- **SHORT PROBLEM**: Update the part of the data that opens with the line containing "Screen dimensions: 1039x709" and runs to the end, replacing "Screen dimensions" with "Display size" and leaving everything else unchanged. Return only those lines, and leave the pictures out of your answer.
==========
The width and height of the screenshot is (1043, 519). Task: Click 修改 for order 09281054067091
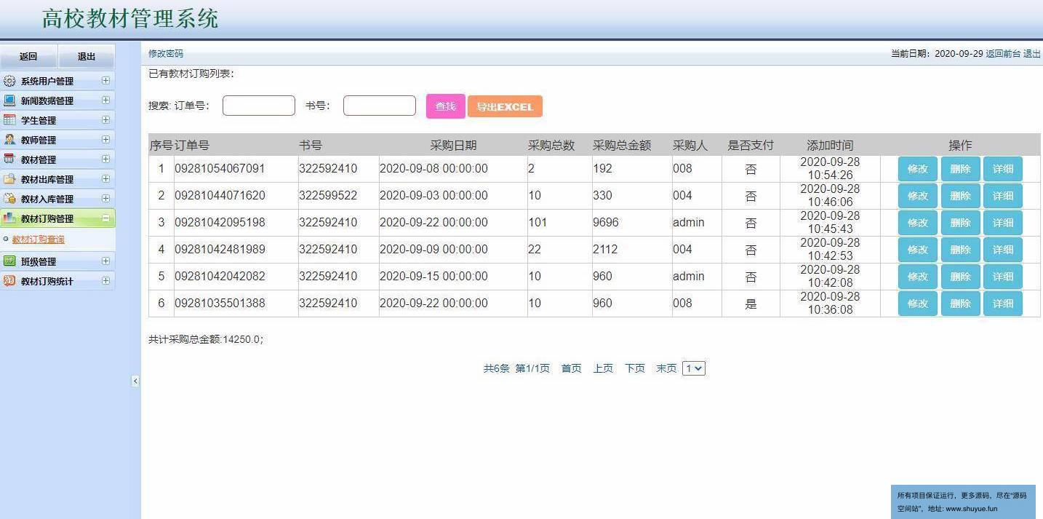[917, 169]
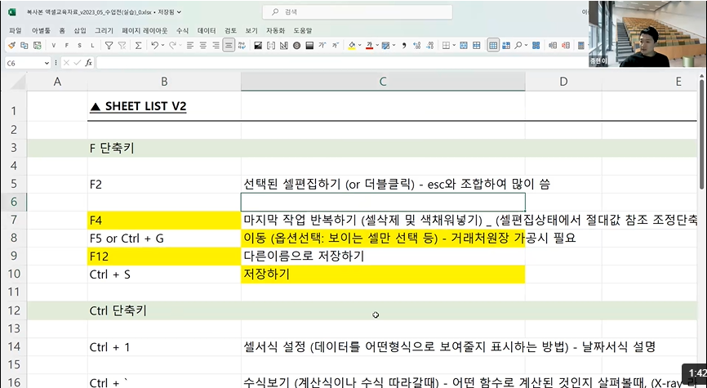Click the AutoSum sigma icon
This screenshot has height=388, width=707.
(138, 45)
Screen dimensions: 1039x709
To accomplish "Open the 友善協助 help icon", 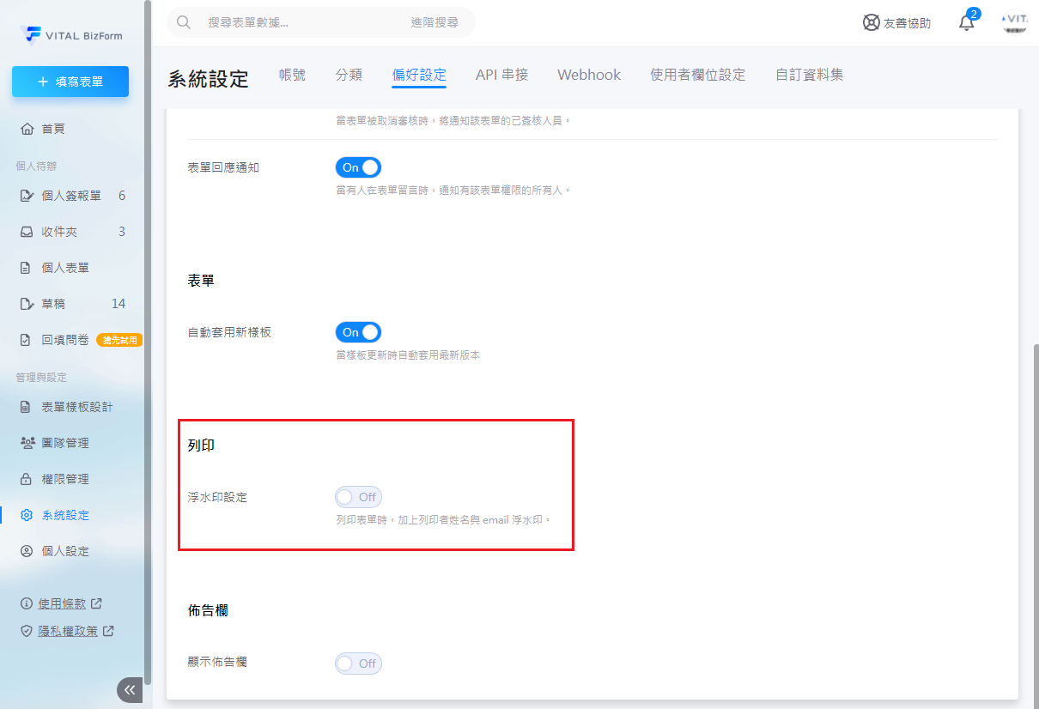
==========
- **THE ANSWER**:
Display size: 1039x709
To accomplish "Open the 友善協助 help icon", 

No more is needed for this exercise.